## TEXTO DE REFERENCIA
..........

Crímenes

El caso Roger Baca

Un hombre es asesinado por la espalda y su sangre clama justicia desde la tierra

21.01.2017

Este relato narra un caso real. Se han cambiado algunos nombres.

Roger
¿Qué había pasado con aquel muchacho que, en opinión de sus vecinos, no le hacía mal a nadie? ¿Por qué le habían quitado la vida de aquella forma tan despiadada? ¿Quién podía ser el asesino?

La mañana del miércoles 14 de agosto de 2013, un hombre que iba a ordeñar unas vacas encontró su cuerpo tirado a unos pasos de un cerco de alambre de púas. Estaba boca abajo y a su alrededor había un charco de sangre seca, llena de moscas y hormigas. Lo habían matado a machetazos. El forense dijo que la herida que tenía en el lado derecho del cuello le había quitado la vida. El asesino lo atacó desde atrás, con un machete filoso que cortó los músculos limpiamente y seccionó la vena yugular interna. Los cinco machetazos siguientes eran prácticamente innecesarios. Roger murió en cuestión de segundos. Se desangró en medio de dolorosos estertores.

Pero, ¿por qué lo habían matado? ¿Qué motivos tenía el asesino? Y, además, ¿qué ganaba con la muerte del muchacho? Esto era algo que la suboficial II, Gabriela Wendolyne Ramos, tenía que averiguar.

..........

## DATOS SIN PROCESAR
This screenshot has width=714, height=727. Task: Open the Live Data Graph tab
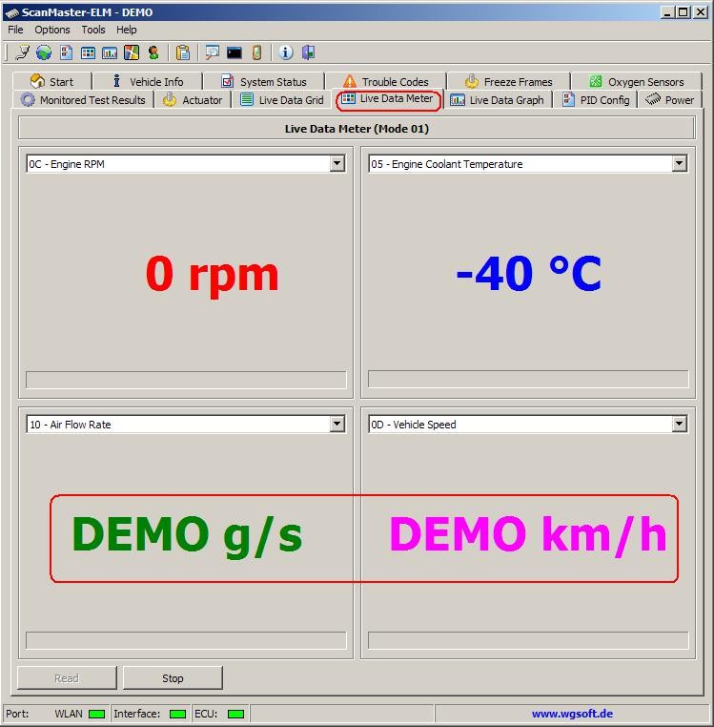coord(497,100)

..........

## PROBLEMAS POR RESOLVER
[1] Transcriba literalmente el fragmento del relato sobre el caso Roger Baca que va desde "El caso Roger" hasta "cambiado algunos nombres.", ambos incluidos.
[2] Prosiga la narración del relato sobre el caso Roger Baca a partir de su última oración.

## RESULTADOS POR TAREA
[1]
El caso Roger Baca

Un hombre es asesinado por la espalda y su sangre clama justicia desde la tierra

21.01.2017

Este relato narra un caso real. Se han cambiado algunos nombres.

[2]
DNIC
Policía desde hacía diecisiete años, Gabriela había ascendido a suboficial II a base de trabajo duro, esmero y amor a su profesión, y desde hacía algún tiempo se desempeñaba en la Unidad de Muertes Especiales, un equipo de investigadores de homicidios que era apoyado por personal de la Embajada de Estados Unidos. Su especialidad: investigar crímenes en contra de la comunidad lésbico-gay, transexual y bisexual en Honduras. Y, desde el primer momento, a Gabriela le entusiasmó la idea de formar parte de aquel grupo especial.

“Cuando tomábamos un caso –dice–, no descansábamos hasta resolverlo, no importaban los obstáculos, la falta de recursos o el tiempo… Teníamos una misión y no teníamos paz hasta que la cumplíamos”.

Por eso, cuando le informaron que habían matado a Roger Baca, se comprometió a resolver el caso y a encontrar al asesino.

“Mi hijo no le hacía daño a nadie –le dijo la madre–; él tenía su problema… era como era, pero nunca le hizo mal a nadie…”

Las lágrimas ahogaron las palabras en su garganta y Gabriela esperó a que se calmara.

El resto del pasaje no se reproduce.